1. Start with a baseline, not a verdict
The most common mistake in fatigue tracking is trying to explain a trend too early. A few bad days can feel meaningful, but they are often just noise or incomplete coverage.
For most desk-work routines, a 7-day baseline is the minimum useful window. If you want to compare fatigue with active minutes or working sessions, 30 days is usually better.
2. Recorded minutes vs reliable minutes
Sarenica distinguishes total recorded minutes from reliable minutes. This matters because low-quality sensor conditions can produce data that is recorded but not trustworthy enough for stronger claims.
- Use recorded minutes to understand coverage volume.
- Use reliable minutes to judge whether comparison/correlation analysis is meaningful.
- If reliable minutes are low, ask for a coverage summary before asking for causal explanations.
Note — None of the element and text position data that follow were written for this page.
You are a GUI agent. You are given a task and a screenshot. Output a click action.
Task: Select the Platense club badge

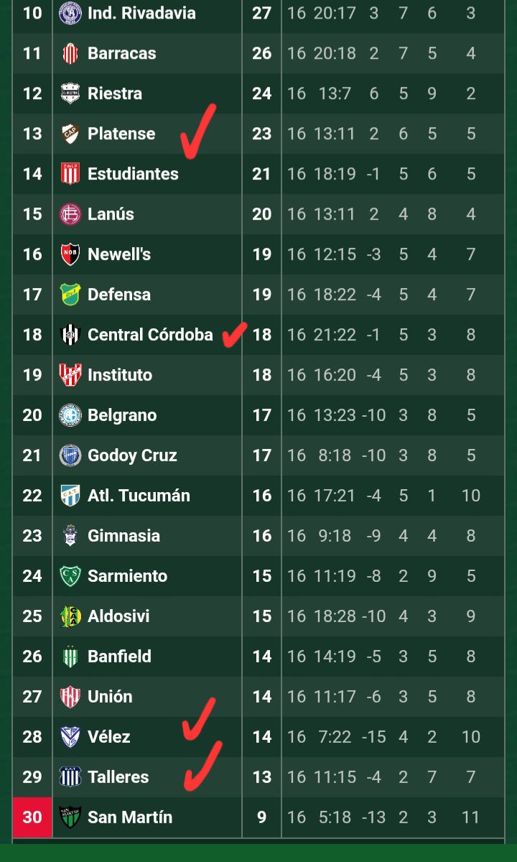[x=70, y=134]
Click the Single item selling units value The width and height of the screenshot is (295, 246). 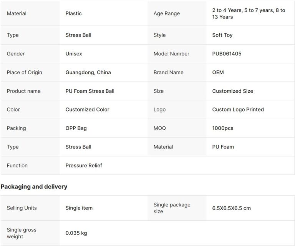point(79,208)
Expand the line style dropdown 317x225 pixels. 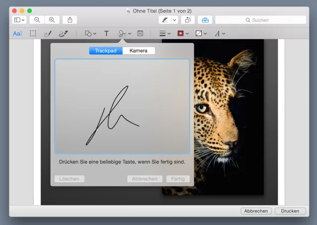click(x=164, y=34)
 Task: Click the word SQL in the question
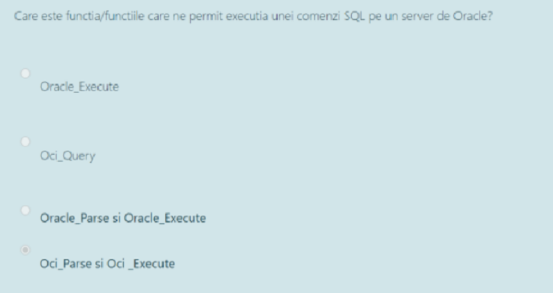355,16
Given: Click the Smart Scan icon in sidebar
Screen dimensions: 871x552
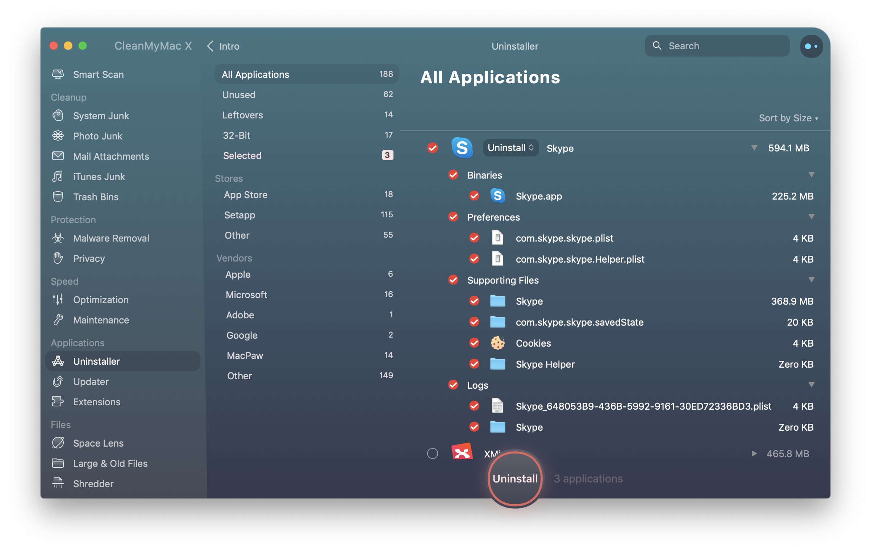Looking at the screenshot, I should pyautogui.click(x=58, y=74).
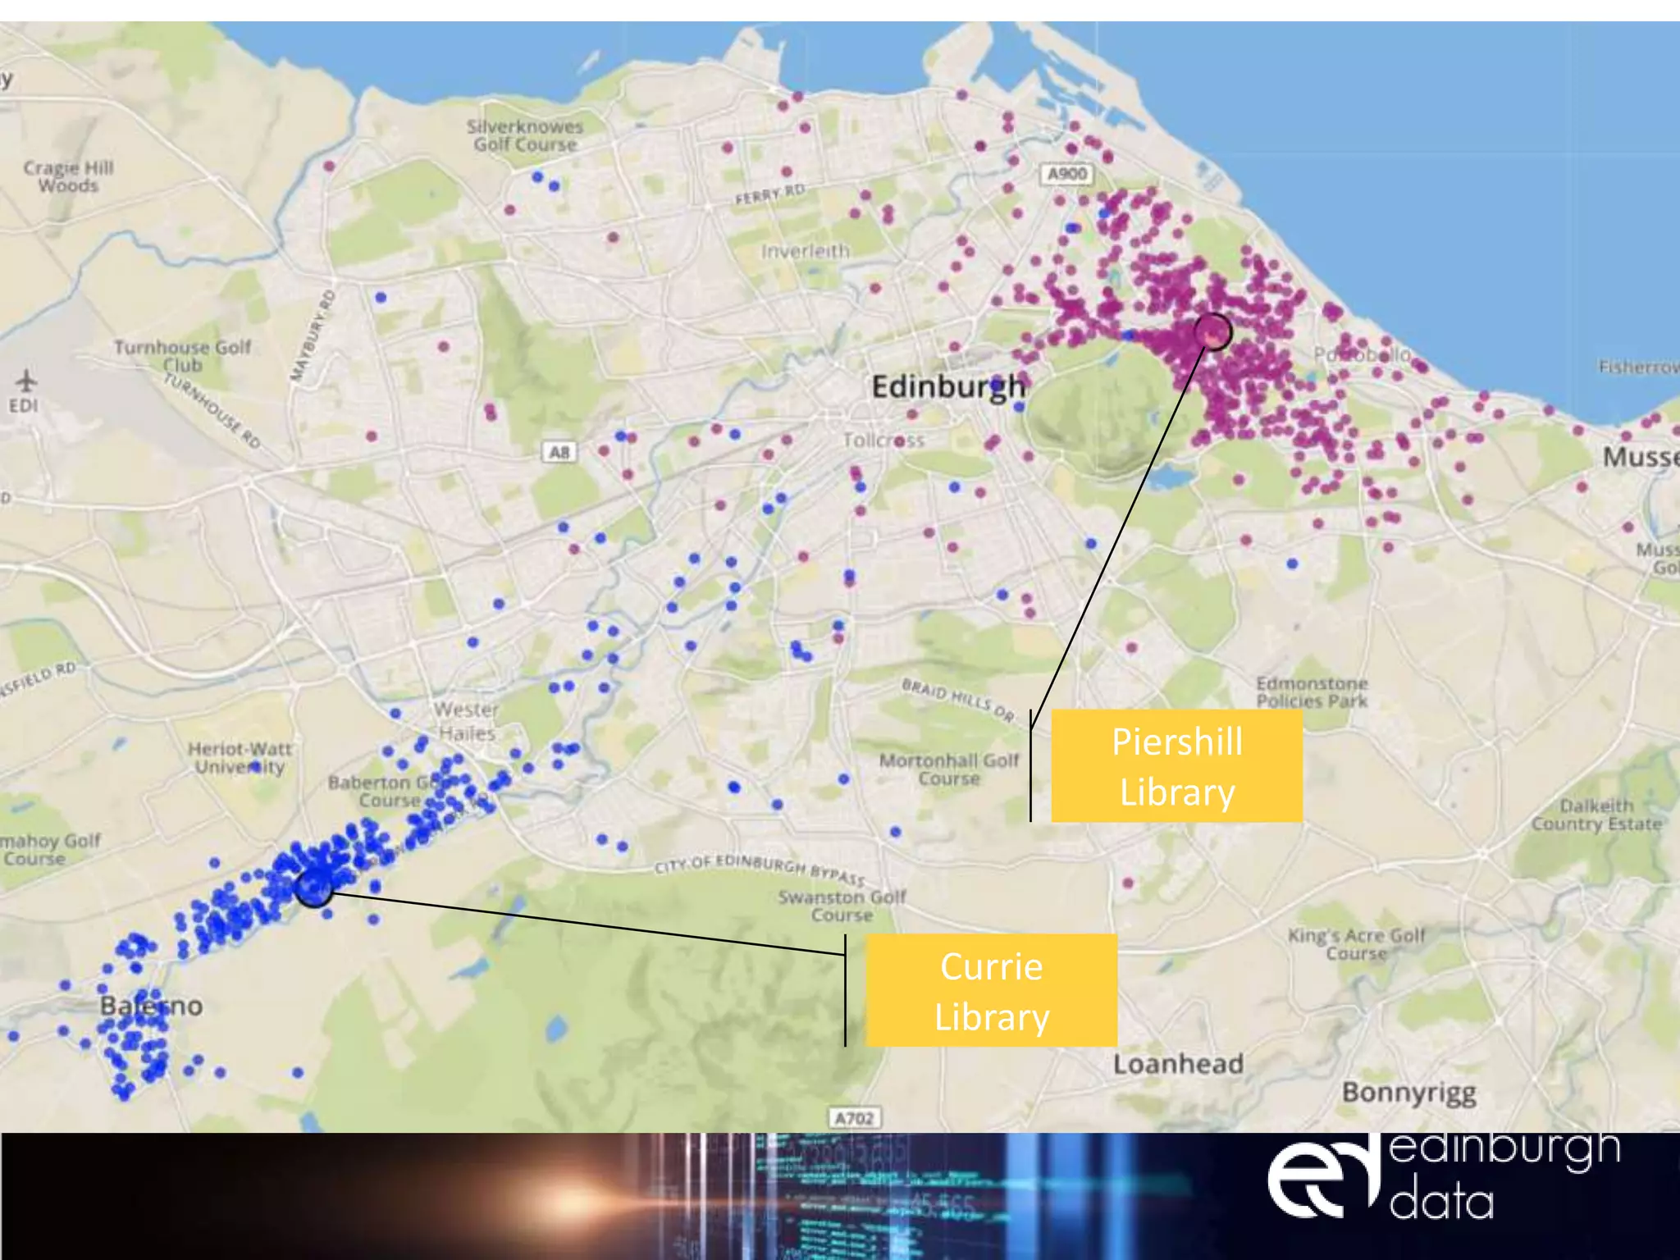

3. Ask time-window-first questions
Broad fatigue questions often trigger clarification because the system needs a time scope. You’ll get better results faster if you specify the window upfront.
Good examples
- "Compare my fatigue and active minutes over the last 30 days."
- "What fatigue pattern repeats most in my last 2 weeks of work sessions?"
- "Summarize fatigue trends this month and highlight low-confidence areas."
4. Focus on repeatability before interpretation
Once you have enough coverage, look for repeated conditions: similar session lengths, weekdays, or time blocks. This gives you a stronger foundation than one-off observations.
If you are experimenting (sleep schedule, breaks, caffeine timing), label those changes. Labels help transform general fatigue tracking into real personal pattern research.